Algo importante es que, sin haber salido de México, su obra llegó a Europa. Y a eso sumamos que hoy su obra es revalorada. Creo que el artista logra ser arte cuando depura todo un bagaje cultural, artístico, de vida y lo logra plasmar en algo muy sencillo, pero que a fin de cuentas trae mucho valor cultural”, añade la especialista en restauración.
¿Cómo fue la relación de amistad entre Reyes y Barragán? “Era amistad y relación de trabajo porque formaba parte de su equipo de trabajo. Barragán siempre admiró la intuición, la genuinidad y la creatividad de Chucho Reyes. Siempre lo vio como un amigo y como su maestro del color. Ambos crecieron artísticamente juntos”.
¿Cuánto dinero se ha invertido en los trabajos? “En 2014 el Fonca (Fondo Nacional para la Cultura y las Artes) aportó recursos para trabajar 51 piezas y Fondeadora aportó para el trabajo de 35 más. En total fueron 225 mil pesos”.
Por último Catalina Corcuera, directora de la Casa Estudio Luis Barragán, comenta que existen piezas que necesitan una restauración mayor, sobre todo aquellas piezas sobre papel de china con una capa pictórica gruesa.
Pero para eso ya fueron solicitados fondos al Fonca, y adelanta que a partir del siguiente año se retomarán los trabajos de limpieza y organización de la colección de Miguel y Rosa Covarrubias.
¿Quién fue Chucho Reyes?
José de Jesús Benjamín Buenaventura de los Reyes y Ferreira nació en Jalisco el 17 de octubre de 1880. Fue pintor, coleccionista y anticuario. Fue amigo de Luis Barragán, Miguel Covarruvias y Rosa Rolanda.
En 1894 ingresó como aprendiz de la litografía a imprenta de Loreto y Ancira.
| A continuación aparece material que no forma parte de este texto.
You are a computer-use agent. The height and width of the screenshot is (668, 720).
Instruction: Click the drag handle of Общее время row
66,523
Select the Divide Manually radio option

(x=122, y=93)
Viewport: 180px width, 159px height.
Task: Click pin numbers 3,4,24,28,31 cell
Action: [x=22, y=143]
Estudió dibujo y pintura en el Liceo de Varones de Guadalajara. Fue hijo de Ventura Reyes, hombre excéntrico e inició su contacto con el arte en 1894. Se enamoró de Amelia Rivas, quien falleció a causa de tuberculosis en 1900. Heredó de su padre una importante colección de arte, artesanías y antigüedades.
Se dice que Chucho Reyes también recibió la influencia de los objetos y las piezas que transportaba la Nao de China, donde su familia acudía a comprar obras de arte y antigüedades. Incluso, se dice que las bolas de cristal que hoy son una característica en casi todas las casas proyectadas por Luis Barragán fueron una aportación de Chucho Reyes.
Las esferas eran hechas en Francia y entonces Reyes las usaba para ponerlas en medio de los candelabros para que las luces de las velas se reflejaran; en cambio Barragán tomaba una gran esfera y la colocaba en un lugar específico, pensando en que se reflejara el techo, los muros y la luz.
También se dice que Reyes agasajaba a sus amigos con una comida de colores, donde preparaba agua y comida de color rosa. En 1962 Chucho Reyes recibió un homenaje en el Palacio de las Bellas Artes. Falleció el 5 de agosto de 1977.